Aslında, okuduğunuz bu makalemde, şehrimizde ve seyahatlerim esnasında bazı yerlerde, engelli kardeşlerimize reva görülen ve hiç de hoş karşılanmayacak olumsuzlukları dile getirmekti. Ancak, bu makaleye başladığımda, 5-15 Ekim tarihlerinde Adana’da yapılacak olan, ‘Avrupa Tekerlekli Basketbol Şampiyonası’nın başlayacak olması ve dolayısıyla konuyla ilgili olarak sizlere ve engelli kardeşlerimize bazı bilgiler sunabilmek için, yukarıda söylediğim ve gördüğüm hadiseleri erteledim. Ama katiyen unutmuş değilim.

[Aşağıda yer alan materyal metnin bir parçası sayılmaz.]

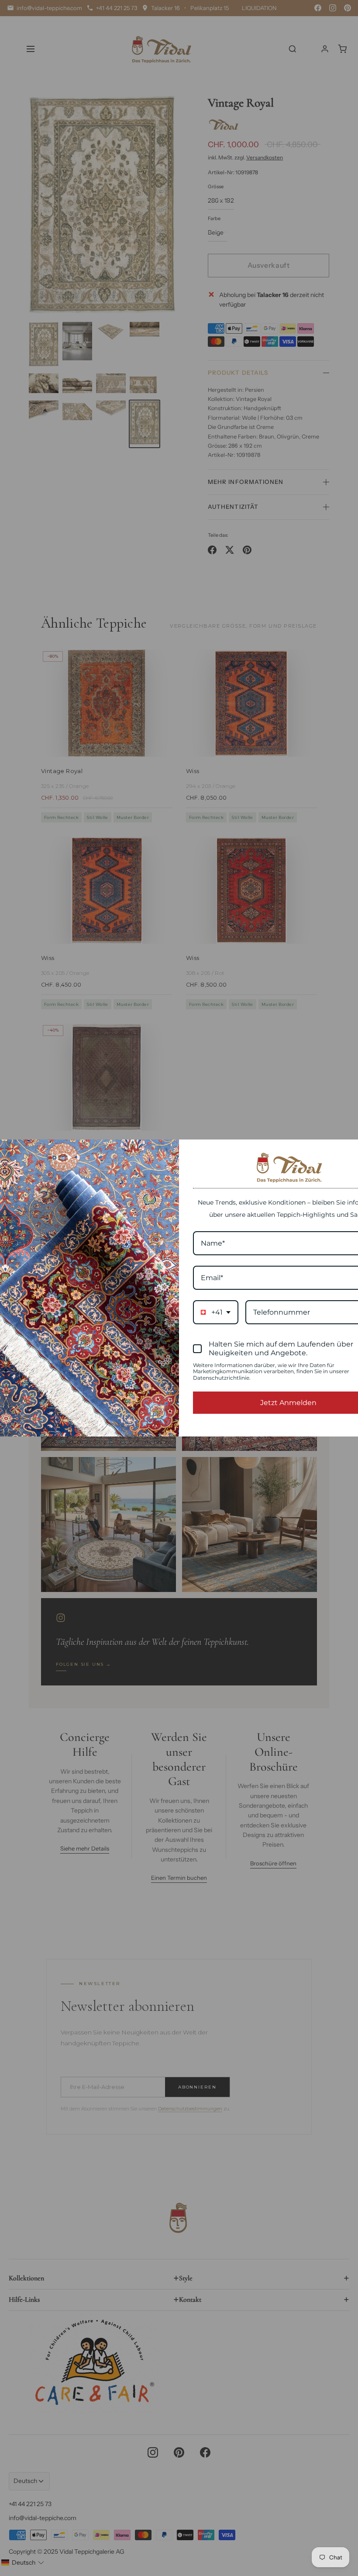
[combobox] (215, 1312)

Efendim, sportif aktivitelerle birlikte, futbolun bizlere bahşettiği içeriklerinden de yararlanarak, engelli ya da engelli sporcu tüm kardeşlerimizin sorunlarını gündeme getirerek bu yazıyı noktalamayı düşünüyorum. Öncellikle, Adana’da yapılmakta olan Avrupa Tekerlekli Basketbol Şampiyonası, engelli sporcu ve engelli kardeşlerimizin bugünkü konumuyla ilgili bilgiler sunmak istiyorum.
Efendim, 5378 Sayılı Özürlüler (Engelliler) kanununa göre; ‘Anadan doğma veya sonradan herhangi bir nedenle BEDENSEL, ZİHİNSEL, RUHSAL ve sosyal yeteneklerini çeşitli derecelerde kaybetmesi nedeniyle toplumsal yaşama uyum sağlama ve günlük gereksinimlerini karşılamada güçlükleri ve şikâyetleri olan, koruma, bakım, iyileştirme, destek hizmetlerine ihtiyaç duyan’ kişiye “ENGELLİ” dendiğini biliyoruz.
Bunu muhtelif makalelerimle sizlere anlatmıştım. Ülkemiz nüfusunuz %12.29’unu yani (9.6 milyon) engeliler oluşturmaktadır. Bireyin fiziksel işlevindeki bozukluk ve bunun sonucu hareket yeteneğindeki güçlük, onu toplumun diğer bireylerinden farklı kılmaktadır. Bizler için, engelli kardeşlerimizden söz etmek, hem de sık-sık söz etmek bir zaruret halini almıştır.
Onlar; acınmak değil, sadaka hiç değil, yapacakları bir işleri olsun istiyorlar. Bunu bile onlara çok gören bir ülkede yaşamaktayız. Doğrusunu isterseniz, ülkemizde engelli olmak kadar zor olan hiç bir şey yoktur. Bu nedenle onlara yakın olmayı ve onları samimi olarak sevmeye özen gösteriyoruz. Sonuna kadar böyle devam edeceğiz.